Select all lines holding the word "status" from the entries that follow.

_ _ _

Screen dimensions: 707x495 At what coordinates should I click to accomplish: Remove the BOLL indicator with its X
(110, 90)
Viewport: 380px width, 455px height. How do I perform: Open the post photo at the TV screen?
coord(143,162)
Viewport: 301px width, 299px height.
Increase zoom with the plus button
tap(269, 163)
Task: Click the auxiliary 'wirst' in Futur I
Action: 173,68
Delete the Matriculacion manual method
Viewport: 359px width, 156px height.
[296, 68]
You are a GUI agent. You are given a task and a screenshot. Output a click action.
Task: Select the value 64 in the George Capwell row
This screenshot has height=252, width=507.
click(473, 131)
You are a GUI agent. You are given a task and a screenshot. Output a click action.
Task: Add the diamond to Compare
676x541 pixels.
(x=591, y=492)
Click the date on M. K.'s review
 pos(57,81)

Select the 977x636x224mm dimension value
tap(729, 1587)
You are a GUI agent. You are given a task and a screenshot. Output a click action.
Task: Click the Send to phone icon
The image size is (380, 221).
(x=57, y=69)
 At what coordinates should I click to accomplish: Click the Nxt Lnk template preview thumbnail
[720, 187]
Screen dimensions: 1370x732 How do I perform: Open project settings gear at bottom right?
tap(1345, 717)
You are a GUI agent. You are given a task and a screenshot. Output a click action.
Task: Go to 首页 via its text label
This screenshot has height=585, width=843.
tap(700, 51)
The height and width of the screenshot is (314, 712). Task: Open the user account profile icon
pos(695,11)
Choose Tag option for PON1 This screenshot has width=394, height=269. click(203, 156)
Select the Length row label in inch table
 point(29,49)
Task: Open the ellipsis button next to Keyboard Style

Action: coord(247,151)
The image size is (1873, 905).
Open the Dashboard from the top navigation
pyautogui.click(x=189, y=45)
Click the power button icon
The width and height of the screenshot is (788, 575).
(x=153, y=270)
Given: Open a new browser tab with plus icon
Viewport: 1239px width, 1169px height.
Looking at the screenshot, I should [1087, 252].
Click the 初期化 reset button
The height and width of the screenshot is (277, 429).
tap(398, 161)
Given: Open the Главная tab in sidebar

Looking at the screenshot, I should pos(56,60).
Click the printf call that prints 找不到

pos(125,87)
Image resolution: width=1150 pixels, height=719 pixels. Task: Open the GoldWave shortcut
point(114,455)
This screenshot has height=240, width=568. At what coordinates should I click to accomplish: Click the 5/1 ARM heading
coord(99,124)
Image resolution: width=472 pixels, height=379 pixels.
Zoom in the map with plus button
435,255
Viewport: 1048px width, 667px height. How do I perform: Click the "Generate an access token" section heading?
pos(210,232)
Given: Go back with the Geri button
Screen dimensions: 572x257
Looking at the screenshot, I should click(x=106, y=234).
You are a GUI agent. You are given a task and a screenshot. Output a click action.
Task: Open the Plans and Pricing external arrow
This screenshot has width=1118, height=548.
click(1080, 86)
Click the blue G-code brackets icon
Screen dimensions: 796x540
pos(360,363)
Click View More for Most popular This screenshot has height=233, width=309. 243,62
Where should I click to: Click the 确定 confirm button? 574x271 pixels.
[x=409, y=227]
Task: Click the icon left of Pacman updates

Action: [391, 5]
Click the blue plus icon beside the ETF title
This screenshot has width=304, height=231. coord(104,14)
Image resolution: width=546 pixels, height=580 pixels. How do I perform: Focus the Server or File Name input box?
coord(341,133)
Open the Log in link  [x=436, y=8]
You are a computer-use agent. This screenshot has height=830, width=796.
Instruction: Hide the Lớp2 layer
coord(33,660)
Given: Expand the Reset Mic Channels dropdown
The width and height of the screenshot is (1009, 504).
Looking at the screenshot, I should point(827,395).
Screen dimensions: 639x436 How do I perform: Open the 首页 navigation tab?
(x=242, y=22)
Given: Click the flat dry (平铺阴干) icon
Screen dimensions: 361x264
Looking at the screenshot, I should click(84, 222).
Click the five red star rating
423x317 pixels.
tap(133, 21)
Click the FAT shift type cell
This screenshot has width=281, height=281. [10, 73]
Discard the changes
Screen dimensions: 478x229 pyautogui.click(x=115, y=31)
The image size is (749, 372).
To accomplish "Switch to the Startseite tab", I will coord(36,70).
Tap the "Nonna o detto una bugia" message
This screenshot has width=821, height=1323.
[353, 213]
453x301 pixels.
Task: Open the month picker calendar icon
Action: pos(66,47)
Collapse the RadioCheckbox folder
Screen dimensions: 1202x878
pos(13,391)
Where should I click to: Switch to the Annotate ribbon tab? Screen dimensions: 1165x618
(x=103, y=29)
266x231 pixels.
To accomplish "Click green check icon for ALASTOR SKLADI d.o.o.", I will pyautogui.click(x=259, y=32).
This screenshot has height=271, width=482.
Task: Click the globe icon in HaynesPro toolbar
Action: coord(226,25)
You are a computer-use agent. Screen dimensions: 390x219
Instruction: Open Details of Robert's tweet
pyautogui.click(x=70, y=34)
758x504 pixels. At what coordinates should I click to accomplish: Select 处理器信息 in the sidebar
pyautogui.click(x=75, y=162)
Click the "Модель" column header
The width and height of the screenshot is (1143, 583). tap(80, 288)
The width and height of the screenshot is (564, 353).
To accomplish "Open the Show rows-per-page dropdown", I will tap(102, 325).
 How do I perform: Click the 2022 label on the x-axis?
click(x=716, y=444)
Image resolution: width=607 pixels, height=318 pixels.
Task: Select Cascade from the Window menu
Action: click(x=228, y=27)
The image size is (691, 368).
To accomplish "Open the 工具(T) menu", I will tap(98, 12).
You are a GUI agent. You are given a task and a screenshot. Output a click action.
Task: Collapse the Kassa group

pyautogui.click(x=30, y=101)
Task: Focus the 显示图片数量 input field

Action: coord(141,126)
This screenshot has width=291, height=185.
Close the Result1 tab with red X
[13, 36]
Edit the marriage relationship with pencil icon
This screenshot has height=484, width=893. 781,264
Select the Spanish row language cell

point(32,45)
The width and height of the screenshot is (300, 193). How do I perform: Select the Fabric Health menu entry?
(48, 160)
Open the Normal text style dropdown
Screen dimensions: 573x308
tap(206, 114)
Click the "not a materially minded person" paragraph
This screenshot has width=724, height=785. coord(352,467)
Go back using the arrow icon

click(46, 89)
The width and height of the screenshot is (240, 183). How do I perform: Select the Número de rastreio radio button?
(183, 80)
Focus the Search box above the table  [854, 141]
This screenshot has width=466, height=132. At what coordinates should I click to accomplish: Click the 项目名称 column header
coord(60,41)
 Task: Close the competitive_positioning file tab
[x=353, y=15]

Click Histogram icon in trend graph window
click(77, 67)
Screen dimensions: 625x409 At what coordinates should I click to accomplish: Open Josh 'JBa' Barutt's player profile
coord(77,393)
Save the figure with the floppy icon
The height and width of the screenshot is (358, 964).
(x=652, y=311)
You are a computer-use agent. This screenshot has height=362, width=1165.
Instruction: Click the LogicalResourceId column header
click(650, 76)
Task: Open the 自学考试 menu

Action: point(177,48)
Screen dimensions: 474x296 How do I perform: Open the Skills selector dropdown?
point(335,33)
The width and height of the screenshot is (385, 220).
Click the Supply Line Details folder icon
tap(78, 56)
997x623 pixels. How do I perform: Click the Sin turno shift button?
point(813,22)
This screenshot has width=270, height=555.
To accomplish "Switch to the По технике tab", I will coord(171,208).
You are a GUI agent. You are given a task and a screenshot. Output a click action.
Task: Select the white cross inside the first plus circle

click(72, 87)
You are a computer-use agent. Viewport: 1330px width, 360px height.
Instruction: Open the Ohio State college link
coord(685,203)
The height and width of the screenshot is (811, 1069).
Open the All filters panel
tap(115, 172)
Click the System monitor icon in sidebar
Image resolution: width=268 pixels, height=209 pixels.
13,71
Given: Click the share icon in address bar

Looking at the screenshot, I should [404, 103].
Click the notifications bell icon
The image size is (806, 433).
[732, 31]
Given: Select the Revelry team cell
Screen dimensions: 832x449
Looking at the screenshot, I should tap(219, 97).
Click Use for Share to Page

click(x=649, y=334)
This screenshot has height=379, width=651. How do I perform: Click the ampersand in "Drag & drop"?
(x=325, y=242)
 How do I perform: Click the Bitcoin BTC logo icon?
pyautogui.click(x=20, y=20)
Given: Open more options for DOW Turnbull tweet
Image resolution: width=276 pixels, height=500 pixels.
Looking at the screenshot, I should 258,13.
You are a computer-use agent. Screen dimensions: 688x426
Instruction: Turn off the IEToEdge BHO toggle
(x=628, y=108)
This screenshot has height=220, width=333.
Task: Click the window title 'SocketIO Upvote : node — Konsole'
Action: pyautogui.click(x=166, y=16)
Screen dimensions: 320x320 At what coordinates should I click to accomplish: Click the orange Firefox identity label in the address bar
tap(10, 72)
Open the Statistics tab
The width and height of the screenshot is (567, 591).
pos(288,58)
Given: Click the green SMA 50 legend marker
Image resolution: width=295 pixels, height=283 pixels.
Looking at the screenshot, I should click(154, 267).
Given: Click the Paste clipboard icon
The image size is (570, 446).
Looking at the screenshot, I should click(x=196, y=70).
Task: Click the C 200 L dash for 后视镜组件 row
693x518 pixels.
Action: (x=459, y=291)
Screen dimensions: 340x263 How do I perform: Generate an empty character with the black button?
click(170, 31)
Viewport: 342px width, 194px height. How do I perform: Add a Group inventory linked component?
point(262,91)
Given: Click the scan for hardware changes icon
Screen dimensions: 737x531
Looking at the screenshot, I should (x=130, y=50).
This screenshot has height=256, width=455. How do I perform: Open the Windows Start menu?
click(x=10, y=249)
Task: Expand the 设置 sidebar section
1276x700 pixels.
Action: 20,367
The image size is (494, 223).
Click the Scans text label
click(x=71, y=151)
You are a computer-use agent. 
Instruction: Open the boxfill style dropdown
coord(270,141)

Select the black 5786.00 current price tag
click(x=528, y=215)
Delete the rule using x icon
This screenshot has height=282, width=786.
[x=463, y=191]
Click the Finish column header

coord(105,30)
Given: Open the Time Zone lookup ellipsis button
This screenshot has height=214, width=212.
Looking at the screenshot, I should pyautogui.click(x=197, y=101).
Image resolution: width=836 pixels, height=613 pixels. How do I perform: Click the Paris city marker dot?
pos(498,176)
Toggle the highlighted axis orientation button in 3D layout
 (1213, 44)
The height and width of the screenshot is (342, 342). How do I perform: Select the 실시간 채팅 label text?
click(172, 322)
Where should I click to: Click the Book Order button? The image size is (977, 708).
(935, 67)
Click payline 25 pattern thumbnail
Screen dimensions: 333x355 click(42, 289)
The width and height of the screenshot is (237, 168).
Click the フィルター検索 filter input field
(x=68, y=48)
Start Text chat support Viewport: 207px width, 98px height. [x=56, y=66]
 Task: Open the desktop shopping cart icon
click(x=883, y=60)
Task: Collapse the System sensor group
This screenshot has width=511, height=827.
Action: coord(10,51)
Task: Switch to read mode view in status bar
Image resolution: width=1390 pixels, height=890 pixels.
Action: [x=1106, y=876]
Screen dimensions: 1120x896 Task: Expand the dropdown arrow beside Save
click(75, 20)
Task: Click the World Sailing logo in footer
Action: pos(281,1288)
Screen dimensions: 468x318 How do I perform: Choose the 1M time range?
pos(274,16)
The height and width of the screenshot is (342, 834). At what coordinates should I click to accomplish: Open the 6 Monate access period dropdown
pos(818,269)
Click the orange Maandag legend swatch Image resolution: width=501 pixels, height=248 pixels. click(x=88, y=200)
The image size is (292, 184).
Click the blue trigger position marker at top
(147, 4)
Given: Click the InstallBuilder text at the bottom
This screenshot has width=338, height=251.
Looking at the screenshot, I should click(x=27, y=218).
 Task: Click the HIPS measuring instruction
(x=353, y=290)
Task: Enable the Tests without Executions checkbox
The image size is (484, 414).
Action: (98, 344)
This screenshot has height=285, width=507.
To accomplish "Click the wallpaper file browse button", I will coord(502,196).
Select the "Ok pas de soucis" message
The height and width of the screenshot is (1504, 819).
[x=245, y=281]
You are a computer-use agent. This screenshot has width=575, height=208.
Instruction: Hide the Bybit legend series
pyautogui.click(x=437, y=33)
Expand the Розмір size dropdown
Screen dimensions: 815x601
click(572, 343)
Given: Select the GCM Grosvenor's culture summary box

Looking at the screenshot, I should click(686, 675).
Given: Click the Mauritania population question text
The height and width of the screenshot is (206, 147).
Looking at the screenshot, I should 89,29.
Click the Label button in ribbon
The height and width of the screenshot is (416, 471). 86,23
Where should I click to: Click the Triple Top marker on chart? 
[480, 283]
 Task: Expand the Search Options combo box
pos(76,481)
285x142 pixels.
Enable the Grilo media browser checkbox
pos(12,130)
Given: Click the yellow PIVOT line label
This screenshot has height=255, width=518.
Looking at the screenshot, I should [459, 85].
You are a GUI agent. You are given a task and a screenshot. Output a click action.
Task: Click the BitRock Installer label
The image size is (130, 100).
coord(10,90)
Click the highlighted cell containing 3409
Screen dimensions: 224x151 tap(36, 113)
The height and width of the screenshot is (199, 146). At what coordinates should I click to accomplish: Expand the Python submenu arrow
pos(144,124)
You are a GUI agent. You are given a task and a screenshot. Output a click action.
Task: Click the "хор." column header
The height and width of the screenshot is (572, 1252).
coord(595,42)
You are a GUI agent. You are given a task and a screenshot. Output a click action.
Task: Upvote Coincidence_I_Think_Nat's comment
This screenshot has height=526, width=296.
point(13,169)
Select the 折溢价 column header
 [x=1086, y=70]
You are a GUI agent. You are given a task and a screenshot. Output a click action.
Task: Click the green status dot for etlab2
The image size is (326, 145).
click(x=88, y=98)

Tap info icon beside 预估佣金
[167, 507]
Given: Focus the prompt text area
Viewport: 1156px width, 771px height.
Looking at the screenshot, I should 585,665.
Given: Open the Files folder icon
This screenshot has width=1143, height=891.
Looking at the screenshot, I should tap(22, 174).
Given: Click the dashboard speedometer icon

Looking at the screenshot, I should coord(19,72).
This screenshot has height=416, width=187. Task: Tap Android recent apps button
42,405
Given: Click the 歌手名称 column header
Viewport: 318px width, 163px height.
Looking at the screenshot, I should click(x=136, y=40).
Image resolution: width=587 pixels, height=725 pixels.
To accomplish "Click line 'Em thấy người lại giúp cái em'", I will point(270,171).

_ _ _

RESPONSE BOX:
Task: Switch to read mode view in status bar
Task: Click the green status dot for etlab2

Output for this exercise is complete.